# [Passage]

BEGIN

February 12, 1909 - Sigmund Rascher
Rascher operated at the intersection of institutional medicine and state-sanctioned atrocity, using concentration camp prisoners — primarily at Dachau — as unwilling subjects in experiments designed to serve military ends. His access to Himmler's patronage gave his work a veneer of official legitimacy while insulating him from professional scrutiny. The experiments on hypothermia and altitude exposure caused prolonged suffering and death, and the data they generated remains ethically contested to this day.

END

# [Material supplied]
BEGIN

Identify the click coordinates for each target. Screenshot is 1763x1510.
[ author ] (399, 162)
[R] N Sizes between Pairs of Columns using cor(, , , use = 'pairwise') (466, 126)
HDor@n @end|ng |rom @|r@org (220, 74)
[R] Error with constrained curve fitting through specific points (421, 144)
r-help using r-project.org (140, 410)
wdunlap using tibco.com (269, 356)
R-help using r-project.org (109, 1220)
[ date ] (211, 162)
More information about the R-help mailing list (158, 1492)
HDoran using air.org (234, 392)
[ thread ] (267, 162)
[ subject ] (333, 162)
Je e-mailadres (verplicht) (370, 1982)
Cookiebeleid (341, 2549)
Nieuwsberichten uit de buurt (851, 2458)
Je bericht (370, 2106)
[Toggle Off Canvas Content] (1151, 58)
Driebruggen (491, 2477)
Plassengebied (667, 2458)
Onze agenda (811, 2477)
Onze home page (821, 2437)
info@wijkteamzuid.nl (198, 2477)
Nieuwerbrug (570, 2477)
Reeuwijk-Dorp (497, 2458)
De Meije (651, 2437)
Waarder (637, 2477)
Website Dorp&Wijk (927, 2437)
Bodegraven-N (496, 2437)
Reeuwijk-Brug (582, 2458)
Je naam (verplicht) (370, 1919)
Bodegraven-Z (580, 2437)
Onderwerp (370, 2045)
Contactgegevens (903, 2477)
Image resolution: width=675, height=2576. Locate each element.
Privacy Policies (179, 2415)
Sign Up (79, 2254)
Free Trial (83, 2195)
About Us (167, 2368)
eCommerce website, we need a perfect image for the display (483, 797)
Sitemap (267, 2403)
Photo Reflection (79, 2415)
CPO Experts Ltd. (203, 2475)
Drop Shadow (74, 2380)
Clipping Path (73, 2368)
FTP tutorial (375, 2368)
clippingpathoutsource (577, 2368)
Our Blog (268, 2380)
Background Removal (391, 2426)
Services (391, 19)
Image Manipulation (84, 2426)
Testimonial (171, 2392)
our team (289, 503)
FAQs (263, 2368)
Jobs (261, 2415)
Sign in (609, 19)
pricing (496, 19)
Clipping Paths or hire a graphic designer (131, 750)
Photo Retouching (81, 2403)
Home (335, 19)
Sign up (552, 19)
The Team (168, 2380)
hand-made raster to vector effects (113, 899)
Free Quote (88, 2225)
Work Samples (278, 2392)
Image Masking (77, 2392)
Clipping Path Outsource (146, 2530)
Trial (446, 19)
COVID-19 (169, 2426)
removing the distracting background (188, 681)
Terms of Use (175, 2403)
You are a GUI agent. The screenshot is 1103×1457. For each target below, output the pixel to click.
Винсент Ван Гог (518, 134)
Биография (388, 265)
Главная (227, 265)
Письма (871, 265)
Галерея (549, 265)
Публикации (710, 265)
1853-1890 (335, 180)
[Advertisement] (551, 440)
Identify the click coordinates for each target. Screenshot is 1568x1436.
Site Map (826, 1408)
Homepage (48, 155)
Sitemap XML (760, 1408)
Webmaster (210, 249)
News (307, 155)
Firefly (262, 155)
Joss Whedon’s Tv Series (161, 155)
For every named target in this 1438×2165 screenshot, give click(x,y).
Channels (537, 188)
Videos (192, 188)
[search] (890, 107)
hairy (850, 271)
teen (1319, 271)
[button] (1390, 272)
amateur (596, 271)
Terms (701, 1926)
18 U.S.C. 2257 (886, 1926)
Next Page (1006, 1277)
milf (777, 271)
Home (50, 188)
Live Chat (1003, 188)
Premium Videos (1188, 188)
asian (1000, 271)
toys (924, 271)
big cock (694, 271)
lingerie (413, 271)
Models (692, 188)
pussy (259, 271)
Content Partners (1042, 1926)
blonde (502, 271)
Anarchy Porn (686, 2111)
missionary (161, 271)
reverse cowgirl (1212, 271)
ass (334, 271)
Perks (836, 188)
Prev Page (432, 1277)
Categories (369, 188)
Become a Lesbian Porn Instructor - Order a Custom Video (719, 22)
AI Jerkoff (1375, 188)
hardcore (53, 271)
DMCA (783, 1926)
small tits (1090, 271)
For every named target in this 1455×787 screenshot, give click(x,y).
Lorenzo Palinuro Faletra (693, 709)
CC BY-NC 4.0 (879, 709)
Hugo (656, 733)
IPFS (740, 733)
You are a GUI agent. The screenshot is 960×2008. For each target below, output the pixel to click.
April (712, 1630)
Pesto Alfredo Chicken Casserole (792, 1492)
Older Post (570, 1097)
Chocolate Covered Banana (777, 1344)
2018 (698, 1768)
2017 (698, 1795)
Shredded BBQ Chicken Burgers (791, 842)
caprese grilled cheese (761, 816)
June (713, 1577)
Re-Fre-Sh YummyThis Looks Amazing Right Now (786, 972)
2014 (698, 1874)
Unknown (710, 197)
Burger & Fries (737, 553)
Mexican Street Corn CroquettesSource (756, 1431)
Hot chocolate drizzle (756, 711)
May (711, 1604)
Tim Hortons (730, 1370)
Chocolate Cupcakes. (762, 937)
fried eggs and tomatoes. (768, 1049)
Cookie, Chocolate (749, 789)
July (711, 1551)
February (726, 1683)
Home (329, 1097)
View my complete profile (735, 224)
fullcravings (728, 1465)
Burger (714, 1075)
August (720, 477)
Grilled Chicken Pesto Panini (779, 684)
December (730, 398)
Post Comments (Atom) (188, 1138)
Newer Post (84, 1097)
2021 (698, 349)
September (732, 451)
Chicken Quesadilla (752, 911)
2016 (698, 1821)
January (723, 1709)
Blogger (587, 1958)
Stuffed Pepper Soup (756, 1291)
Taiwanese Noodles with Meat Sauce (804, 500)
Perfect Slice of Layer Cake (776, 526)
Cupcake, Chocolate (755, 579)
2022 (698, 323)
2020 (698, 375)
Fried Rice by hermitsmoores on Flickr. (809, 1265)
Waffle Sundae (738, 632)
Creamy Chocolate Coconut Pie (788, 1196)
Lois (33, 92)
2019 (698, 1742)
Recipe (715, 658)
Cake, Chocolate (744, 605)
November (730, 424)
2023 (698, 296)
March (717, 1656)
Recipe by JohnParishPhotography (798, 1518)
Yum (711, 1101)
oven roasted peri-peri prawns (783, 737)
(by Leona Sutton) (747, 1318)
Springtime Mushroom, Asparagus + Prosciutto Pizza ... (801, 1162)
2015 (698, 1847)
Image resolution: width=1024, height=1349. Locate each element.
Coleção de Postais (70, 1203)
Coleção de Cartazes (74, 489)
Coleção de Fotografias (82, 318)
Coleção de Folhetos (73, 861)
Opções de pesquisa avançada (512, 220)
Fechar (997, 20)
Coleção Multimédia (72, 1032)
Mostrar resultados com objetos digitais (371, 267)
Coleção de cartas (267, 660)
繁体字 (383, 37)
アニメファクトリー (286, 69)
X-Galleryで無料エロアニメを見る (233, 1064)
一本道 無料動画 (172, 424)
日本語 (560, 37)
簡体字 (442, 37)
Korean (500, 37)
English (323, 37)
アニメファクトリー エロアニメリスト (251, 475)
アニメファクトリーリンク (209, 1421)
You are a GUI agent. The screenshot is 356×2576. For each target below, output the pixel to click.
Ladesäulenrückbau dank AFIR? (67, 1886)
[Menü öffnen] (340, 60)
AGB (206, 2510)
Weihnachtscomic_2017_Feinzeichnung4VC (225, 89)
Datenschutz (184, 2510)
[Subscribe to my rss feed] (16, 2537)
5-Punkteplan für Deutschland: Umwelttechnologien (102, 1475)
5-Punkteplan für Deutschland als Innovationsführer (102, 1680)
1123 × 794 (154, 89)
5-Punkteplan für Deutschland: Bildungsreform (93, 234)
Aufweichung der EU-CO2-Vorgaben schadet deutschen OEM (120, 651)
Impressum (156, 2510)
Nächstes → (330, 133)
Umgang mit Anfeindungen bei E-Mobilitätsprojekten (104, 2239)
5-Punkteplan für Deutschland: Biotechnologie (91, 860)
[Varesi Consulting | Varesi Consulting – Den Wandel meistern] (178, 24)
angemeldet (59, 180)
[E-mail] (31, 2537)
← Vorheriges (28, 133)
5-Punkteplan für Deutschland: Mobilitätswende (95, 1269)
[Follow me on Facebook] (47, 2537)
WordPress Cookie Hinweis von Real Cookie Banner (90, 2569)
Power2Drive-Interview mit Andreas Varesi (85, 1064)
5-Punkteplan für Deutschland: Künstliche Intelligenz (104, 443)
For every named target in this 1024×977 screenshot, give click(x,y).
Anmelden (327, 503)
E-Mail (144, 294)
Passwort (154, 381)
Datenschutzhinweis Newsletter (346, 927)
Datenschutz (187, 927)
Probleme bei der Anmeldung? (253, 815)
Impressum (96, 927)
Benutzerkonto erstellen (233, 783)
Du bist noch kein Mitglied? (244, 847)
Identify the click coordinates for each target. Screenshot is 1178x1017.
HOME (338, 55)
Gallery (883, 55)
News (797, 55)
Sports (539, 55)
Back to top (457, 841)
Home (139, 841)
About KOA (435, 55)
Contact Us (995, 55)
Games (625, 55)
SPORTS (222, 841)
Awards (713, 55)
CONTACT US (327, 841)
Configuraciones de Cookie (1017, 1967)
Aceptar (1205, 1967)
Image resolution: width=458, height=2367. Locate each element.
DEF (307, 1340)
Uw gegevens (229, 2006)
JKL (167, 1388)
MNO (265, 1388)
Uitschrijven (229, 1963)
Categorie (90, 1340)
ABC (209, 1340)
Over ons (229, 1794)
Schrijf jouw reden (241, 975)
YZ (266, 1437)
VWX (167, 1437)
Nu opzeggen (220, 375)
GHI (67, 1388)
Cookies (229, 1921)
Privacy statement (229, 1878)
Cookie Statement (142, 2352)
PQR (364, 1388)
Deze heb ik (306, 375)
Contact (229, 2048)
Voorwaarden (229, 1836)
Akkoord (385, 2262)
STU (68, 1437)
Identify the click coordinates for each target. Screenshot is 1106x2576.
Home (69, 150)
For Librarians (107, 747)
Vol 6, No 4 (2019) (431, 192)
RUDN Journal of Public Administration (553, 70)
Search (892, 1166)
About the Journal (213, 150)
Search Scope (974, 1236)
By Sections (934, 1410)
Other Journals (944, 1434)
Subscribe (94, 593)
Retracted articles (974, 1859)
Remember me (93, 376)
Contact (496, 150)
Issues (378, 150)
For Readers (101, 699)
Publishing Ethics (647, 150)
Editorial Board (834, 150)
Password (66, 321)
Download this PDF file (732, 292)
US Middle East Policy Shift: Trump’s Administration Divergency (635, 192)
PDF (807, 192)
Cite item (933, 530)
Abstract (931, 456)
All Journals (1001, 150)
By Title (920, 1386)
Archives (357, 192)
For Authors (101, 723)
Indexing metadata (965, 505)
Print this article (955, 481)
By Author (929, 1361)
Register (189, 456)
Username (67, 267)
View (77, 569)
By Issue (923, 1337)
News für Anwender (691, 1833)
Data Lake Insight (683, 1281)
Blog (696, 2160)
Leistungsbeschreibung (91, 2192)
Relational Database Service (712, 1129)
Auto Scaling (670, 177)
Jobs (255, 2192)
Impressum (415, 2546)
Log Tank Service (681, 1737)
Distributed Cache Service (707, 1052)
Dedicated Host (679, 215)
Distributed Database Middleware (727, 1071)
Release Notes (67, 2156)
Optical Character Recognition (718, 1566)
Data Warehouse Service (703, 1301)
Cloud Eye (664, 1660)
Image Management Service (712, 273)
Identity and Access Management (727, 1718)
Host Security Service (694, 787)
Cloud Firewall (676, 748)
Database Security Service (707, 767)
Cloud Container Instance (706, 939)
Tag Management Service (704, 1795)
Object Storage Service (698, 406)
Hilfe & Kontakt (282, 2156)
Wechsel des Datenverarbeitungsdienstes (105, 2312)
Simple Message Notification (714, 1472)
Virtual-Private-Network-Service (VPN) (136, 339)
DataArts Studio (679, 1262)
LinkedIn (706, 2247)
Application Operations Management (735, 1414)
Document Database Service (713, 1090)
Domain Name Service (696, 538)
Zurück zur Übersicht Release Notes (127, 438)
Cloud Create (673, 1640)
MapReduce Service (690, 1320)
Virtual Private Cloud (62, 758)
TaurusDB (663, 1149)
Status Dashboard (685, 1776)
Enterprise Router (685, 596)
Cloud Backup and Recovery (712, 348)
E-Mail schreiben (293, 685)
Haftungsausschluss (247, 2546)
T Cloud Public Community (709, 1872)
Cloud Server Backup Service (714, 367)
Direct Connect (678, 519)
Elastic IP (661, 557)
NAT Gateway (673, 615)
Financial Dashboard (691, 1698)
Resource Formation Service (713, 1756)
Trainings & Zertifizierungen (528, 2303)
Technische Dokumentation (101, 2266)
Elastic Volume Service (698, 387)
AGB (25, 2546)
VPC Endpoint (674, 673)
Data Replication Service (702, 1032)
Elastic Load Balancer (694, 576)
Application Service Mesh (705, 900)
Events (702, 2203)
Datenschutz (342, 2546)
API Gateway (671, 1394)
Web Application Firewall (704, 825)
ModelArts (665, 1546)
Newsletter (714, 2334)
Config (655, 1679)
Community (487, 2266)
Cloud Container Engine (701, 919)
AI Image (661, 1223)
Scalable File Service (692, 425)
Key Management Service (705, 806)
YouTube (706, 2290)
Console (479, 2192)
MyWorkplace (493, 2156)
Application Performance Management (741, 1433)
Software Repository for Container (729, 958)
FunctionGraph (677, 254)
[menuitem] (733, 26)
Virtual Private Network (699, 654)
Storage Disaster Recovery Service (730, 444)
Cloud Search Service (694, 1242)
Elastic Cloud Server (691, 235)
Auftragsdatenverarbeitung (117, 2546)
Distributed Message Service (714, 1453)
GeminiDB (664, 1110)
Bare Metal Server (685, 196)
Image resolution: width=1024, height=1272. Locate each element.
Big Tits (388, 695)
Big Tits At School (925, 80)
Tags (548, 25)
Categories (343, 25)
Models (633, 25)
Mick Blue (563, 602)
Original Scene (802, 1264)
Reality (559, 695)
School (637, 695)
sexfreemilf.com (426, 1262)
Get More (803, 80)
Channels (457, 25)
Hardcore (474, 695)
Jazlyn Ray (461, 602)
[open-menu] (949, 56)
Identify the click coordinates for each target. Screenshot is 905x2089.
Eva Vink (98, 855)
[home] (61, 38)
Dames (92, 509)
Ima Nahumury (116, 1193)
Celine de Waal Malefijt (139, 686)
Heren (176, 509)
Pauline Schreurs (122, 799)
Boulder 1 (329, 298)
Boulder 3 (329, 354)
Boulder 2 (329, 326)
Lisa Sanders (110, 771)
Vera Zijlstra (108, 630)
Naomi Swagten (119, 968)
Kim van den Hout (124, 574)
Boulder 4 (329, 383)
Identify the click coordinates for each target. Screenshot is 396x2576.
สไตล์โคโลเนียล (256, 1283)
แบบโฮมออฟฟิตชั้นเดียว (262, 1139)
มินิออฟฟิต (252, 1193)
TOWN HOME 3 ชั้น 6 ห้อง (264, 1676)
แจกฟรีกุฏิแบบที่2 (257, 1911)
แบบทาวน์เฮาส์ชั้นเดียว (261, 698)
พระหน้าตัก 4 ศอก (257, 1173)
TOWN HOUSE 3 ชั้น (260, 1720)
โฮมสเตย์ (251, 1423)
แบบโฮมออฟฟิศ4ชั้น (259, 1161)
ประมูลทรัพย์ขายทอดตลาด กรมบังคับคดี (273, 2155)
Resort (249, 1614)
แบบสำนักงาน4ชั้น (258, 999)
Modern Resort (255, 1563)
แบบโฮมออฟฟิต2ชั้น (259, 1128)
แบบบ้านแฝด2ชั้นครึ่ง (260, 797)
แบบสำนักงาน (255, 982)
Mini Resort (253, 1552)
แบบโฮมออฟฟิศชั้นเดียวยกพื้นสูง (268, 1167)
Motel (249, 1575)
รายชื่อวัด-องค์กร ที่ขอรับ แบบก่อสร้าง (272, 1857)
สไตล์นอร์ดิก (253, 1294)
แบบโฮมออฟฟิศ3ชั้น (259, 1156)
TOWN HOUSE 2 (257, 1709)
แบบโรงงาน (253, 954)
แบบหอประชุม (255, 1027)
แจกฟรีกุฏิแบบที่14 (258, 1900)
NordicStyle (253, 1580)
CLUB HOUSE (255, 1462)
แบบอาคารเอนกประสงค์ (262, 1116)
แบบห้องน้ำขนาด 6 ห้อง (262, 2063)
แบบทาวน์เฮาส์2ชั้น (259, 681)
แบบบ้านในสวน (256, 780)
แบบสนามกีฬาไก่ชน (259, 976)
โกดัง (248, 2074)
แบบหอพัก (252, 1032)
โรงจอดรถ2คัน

END

# [What you will do]
A. Transcribe the passage on Sigmund Rascher between "February 12, 1909" and "to this day.", inclusive.
B. Extend the passage on Sigmund Rascher with new text that follows on from its final sentence.
The listing has no connection to the passage on Sigmund Rascher.

# [Outputs in order]
A.
February 12, 1909 - Sigmund Rascher
Rascher operated at the intersection of institutional medicine and state-sanctioned atrocity, using concentration camp prisoners — primarily at Dachau — as unwilling subjects in experiments designed to serve military ends. His access to Himmler's patronage gave his work a veneer of official legitimacy while insulating him from professional scrutiny. The experiments on hypothermia and altitude exposure caused prolonged suffering and death, and the data they generated remains ethically contested to this day.

B.
From Wikipedia
Sigmund Rascher (12 February 1909 – 26 April 1945) was a German Schutzstaffel (SS) doctor. He conducted deadly experiments on humans pertaining to high altitude, freezing and blood coagulation under the patronage of Reichsführer-SS Heinrich Himmler, to whom his wife Karoline "Nini" Diehl had direct connections. When police investigations uncovered that the couple had defrauded the public with their supernatural fertility by 'hiring' and kidnapping babies, she and Rascher were arrested in April 1944. He was accused of financial irregularities, murder of his former lab assistant, and scientific fraud, and brought to Buchenwald and Dachau concentration camps before being executed. After his death, the Nuremberg trials judged his experiments as inhumane and criminal.